More than 820 patients with myelofibrosis have been treated with momelotinib, with treatment duration ranging beyond 9 years.
A substantial body of clinical data provides evidence of momelotinib’s clinical activity in intermediate and high-risk myelofibrosis, drawn principally from two randomized Phase 3 pivotal studies:
- SIMPLIFY-1: a double-blind, randomized, head-to-head comparison of momelotinib vs ruxolitinib in JAK inhibitor treatment naïve myelofibrosis patients (N=432)
- SIMPLIFY-2: a randomized study versus best available therapy in patients previously treated with ruxolitinib (N=156). Approximately 90% of patients received ruxolitinib as best available therapy in this study.

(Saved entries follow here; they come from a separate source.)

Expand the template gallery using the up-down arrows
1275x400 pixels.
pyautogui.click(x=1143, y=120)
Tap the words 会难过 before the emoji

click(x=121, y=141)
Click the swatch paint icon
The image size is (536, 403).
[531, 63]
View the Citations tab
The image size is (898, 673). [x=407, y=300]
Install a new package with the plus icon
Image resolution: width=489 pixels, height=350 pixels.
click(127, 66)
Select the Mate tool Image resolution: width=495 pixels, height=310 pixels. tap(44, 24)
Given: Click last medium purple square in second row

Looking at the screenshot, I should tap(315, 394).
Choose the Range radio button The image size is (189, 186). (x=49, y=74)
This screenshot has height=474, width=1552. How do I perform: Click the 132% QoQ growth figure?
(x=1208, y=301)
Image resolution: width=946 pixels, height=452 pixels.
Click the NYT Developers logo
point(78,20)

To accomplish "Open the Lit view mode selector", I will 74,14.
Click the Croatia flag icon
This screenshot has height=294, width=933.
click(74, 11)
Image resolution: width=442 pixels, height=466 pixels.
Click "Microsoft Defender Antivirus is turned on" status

Data from these trials demonstrated that momelotinib could provide a range of meaningful anemia benefits, including eliminating or reducing the need for frequent blood transfusions, robust constitutional symptom improvements and comparable spleen control to ruxolitinib.
In contrast to other JAK inhibitors, momelotinib also demonstrated very low rates of thrombocytopenia and other hematological toxicities, which consequently enabled maximal dose intensity to be sustained during chronic therapy, further supporting the compound’s unique potential for benefit in myelofibrosis.